This topic describes how to delete an AccessKey pair of a Resource Access Management (RAM) user. If a RAM user no longer needs to access Alibaba Cloud resources by calling API operations or using other development tools, you can delete an AccessKey pair of the RAM user. RAM supports the recycle bin feature. When you delete the AccessKey pairs of a RAM user, the AccessKey pairs are moved to the recycle bin. Then, the AccessKey pairs are automatically deleted from the recycle bin on a regular basis. You can also manually delete AccessKey pairs from the recycle bin. If you accidentally delete an AccessKey pair, you can manually restore the AccessKey pair. This helps minimize the adverse impacts that are caused by accidental deletion of AccessKey pairs.
Prerequisites
Before you can delete the AccessKey pair of a RAM user, you must disable the AccessKey pair. For more information about how to disable an AccessKey pair, see Disable an AccessKey pair of a RAM user.
Quota
The recycle bin can contain up to three AccessKey pairs of a single RAM user. If the number of AccessKey pairs of a single RAM user in the recycle bin exceeds the limit, the system automatically deletes the earliest AccessKey pairs that are moved to the recycle bin.

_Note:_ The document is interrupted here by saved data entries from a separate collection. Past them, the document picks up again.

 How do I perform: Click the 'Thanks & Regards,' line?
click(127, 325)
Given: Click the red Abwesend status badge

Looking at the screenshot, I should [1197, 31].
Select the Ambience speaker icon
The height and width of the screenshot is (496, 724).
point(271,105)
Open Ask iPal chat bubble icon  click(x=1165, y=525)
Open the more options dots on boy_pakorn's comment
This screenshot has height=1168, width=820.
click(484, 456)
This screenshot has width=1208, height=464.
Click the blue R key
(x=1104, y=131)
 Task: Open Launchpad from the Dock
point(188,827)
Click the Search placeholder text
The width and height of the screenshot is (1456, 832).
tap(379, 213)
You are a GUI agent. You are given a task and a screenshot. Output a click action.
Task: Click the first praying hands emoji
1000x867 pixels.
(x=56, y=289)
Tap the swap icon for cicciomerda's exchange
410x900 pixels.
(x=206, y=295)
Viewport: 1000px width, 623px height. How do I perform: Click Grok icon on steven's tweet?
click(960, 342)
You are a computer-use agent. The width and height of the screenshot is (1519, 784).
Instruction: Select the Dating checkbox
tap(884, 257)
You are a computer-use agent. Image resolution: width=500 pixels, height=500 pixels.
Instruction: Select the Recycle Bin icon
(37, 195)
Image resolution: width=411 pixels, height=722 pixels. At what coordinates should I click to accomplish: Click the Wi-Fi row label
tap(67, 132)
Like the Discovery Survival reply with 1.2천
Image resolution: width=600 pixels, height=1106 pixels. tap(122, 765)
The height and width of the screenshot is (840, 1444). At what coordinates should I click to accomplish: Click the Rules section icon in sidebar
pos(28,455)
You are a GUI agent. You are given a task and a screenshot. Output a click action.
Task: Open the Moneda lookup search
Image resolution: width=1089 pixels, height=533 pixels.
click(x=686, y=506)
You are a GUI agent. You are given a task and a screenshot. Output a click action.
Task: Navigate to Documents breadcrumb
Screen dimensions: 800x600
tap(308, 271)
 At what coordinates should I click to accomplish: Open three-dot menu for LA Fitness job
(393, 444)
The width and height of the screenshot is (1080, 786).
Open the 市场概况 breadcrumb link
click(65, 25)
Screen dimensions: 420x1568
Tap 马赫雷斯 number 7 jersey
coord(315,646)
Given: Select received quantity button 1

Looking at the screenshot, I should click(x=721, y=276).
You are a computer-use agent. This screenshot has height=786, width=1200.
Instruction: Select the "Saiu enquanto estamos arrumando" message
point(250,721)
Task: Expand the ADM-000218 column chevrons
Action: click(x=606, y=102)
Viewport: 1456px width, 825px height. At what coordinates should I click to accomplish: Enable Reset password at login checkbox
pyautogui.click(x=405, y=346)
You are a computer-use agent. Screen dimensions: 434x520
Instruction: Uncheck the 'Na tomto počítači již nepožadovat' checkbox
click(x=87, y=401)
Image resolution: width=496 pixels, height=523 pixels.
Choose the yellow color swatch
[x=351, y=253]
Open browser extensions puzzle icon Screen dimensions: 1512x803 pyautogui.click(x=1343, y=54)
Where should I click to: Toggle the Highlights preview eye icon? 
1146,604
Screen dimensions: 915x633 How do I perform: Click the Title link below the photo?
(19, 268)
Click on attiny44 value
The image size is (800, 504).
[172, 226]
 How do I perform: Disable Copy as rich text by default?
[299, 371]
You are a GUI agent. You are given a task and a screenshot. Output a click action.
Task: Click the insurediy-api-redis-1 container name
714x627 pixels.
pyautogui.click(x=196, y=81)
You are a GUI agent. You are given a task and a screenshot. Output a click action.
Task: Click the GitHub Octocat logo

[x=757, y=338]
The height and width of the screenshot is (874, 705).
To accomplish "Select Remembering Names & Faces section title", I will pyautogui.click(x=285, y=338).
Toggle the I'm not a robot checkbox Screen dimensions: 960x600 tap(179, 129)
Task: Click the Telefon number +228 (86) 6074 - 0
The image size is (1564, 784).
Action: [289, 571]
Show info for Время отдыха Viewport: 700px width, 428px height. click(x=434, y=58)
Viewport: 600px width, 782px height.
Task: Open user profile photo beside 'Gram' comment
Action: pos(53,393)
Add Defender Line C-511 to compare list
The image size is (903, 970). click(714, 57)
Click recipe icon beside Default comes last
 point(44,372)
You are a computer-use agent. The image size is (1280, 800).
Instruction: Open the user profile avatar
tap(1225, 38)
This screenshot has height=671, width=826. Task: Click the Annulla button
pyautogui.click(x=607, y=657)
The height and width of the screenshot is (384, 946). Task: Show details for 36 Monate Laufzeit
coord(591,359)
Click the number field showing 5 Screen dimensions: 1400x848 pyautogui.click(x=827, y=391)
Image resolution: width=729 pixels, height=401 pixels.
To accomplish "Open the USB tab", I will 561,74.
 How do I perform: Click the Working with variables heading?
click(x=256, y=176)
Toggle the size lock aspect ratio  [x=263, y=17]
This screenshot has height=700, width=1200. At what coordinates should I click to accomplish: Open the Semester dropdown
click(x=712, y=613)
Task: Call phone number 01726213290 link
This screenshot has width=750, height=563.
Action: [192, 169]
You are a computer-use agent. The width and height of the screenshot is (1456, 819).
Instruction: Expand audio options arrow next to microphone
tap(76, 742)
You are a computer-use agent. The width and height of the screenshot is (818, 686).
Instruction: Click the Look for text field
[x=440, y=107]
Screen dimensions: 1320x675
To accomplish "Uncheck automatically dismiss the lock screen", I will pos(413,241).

Move an AccessKey pair to the recycle bin
After you disable an AccessKey pair, you can move the AccessKey pair to the recycle bin. You can no longer use a disabled AccessKey pair or an AccessKey pair that is in the recycle bin.
Log on to the RAM console as a RAM administrator.
In the left-side navigation pane, choose .
On the Users page, click the username of the RAM user that you want to manage.
In the AccessKey section of the Authentication tab, find the AccessKey pair that you want to manage and click Delete in the Actions column.
In the Delete message, enter the AccessKey ID and click Move to Recycle Bin.
Permanently delete an AccessKey pair
Deletion methods
Automatic deletion: The retention period of AccessKey pairs in the recycle bin is 30 days. If the retention period ends, the system automatically deletes the AccessKey pairs.
Manual deletion: You can manually delete AccessKey pairs from the recycle bin. The following procedure describes how to manually delete an AccessKey pair from the recycle bin.
Impact
If you delete an AccessKey pair from the recycle bin, the AccessKey pair is permanently deleted. You cannot restore information about the AccessKey pair.
Procedure
In the AccessKey Pair Recycle Bin section of the user details page, find the AccessKey pair that you want to manage and click Delete in the Actions column.
In the Delete dialog box, enter the AccessKey ID that you want to delete and click Delete.
Restore an AccessKey pair from the recycle bin
If you accidentally delete an AccessKey pair or if you no longer want to delete the AccessKey pair, you can restore the AccessKey pair from the recycle bin. After you restore an AccessKey pair, the AccessKey pair is enabled. Then, you can use the AccessKey pair to perform operations.
If the RAM user whose AccessKey pair you want to restore is also in the recycle bin, you must restore the RAM user before you can restore the AccessKey pair.
The system restores all information about an AccessKey pair. However, the AccessKey secret is displayed only when the AccessKey pair was created. You cannot query the AccessKey secret.
In the AccessKey Pair Recycle Bin section of the user details page, find the AccessKey pair that you want to manage and click Delete in the Restore column.
In the Restore AccessKey Pair message, click Restore.